PSOE-Podemos, un proyecto devastador

Cayetano González

Hace unos días, Pedro Sánchez puso en circulación un nuevo mantra cuyo único objetivo era salirse por la tangente cuando le preguntaron su opinión sobre el vídeo de Podemos contra la Monarquía en el que se comparaba al rey emérito con el narco Pablo Escobar. “PSOE y Podemos somos dos partidos distintos, venimos de culturas diferentes”, dijo el actual inquilino de la Moncloa.

Para ser dos partidos distintos, que vienen de culturas diferentes, no está nada mal el sinfín de coincidencias que existen entre ambos y que se están plasmando día a día en un proyecto devastador para España y para los españoles. Es evidente que ese proyecto tiene un objetivo prioritario: la demolición del régimen constitucional del 78, Monarquía incluida.

Pero también es un proyecto ideológico que persigue un cambio radical en la sociedad, en el terreno de los principios y valores, con iniciativas legislativas enmarcadas en eso que se ha venido en llamar ingeniería social. Esta semana se aprobará en el Congreso la ley de eutanasia, una medida que ataca directamente los cimientos morales y éticos de una sociedad, al legislar contra el derecho a la vida del ser humano. Es igual de grave que ese derecho se conculque en el momento de su concepción (aborto) que al final de la vida (eutanasia). En el caso del aborto, la ministra Montero ya ha anunciado la reforma de la actual ley y volver a la de Zapatero, en la que no hacía falta el consentimiento paterno para abortar a las menores de edad. Y en los próximos días también se aprobará definitivamente la Ley Celaá, que constituye un ataque directo a la enseñanza concertada, a la educación especial y por tanto al derecho de los padres, reconocido en la Constitución, a elegir el tipo de educación que quieran para sus hijos.

Por lo tanto, menos distingos y menos culturas diferentes. Sánchez está encantado con el trabajo sucio que le hace Podemos, por ejemplo, en los pactos con los independentistas catalanes de ERC o con los herederos políticos de ETA. También Iglesias y sus secuaces son la punta de lanza en los ataques a la Monarquía, con acciones tan deleznables como el citado video de la pasada semana.
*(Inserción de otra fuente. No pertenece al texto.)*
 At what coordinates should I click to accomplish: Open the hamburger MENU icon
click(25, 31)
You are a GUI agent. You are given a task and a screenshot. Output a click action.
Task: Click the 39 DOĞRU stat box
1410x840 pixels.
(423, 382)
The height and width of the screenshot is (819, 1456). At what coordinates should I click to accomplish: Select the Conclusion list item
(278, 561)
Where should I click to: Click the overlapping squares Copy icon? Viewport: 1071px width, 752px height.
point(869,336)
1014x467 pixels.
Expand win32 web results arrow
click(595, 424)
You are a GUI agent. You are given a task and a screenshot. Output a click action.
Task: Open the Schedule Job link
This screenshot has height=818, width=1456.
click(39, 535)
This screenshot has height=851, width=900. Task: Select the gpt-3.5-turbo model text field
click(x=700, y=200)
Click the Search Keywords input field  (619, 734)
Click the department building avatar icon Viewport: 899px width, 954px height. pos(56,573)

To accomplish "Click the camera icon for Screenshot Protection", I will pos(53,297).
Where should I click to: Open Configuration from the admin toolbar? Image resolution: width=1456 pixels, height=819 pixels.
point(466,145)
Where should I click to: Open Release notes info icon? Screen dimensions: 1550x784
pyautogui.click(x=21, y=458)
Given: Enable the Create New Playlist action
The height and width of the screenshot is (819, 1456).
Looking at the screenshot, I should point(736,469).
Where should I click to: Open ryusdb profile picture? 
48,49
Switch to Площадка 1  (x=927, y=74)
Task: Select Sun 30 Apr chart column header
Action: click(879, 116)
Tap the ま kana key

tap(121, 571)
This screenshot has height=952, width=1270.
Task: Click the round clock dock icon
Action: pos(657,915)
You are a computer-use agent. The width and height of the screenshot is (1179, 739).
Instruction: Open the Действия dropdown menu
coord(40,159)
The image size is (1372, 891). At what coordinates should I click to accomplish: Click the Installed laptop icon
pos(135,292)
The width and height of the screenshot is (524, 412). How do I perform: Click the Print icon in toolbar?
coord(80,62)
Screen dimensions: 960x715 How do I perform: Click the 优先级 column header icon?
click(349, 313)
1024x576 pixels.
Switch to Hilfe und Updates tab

El único objetivo de Sánchez es la permanencia en el poder. Si eso pasa, como de hecho ya está pasando, por hacer del PSOE un proyecto a su servicio, no le temblará la mano. Si la Monarquía y el rey Felipe VI son el último bastión para defender el Estado de derecho y el régimen constitucional salido de la Transición, habrá que maniobrar lo que haga falta para que deje de ser esa última fortaleza. Si hay que imposibilitar la alternativa democrática que pueden encarnar partidos como el PP o Vox, se aísla al primero y se demoniza al segundo. Si en el Poder Judicial hay atisbos de resistencia al poder omnímodo de este Gobierno social-comunista, se planifica el asalto a dicho poder por la vía del Consejo General del Poder Judicial. Todo por el poder.

Teóricamente, PSOE y Podemos son dos partidos distintos y vienen de culturas diferentes, pero en la práctica el proyecto que les une es mucho más fuerte que las diferencias que puedan tener en su acción de Gobierno. La factoría monclovita de Iván Redondo tendrá que pensar en otro mantra, porque este último no cuela. Sánchez está encantado con Iglesias, al que deja y seguirá dejando hacer todo lo que haga falta siempre que le sirva para su proyecto de permanencia en el poder y de transformación de la sociedad.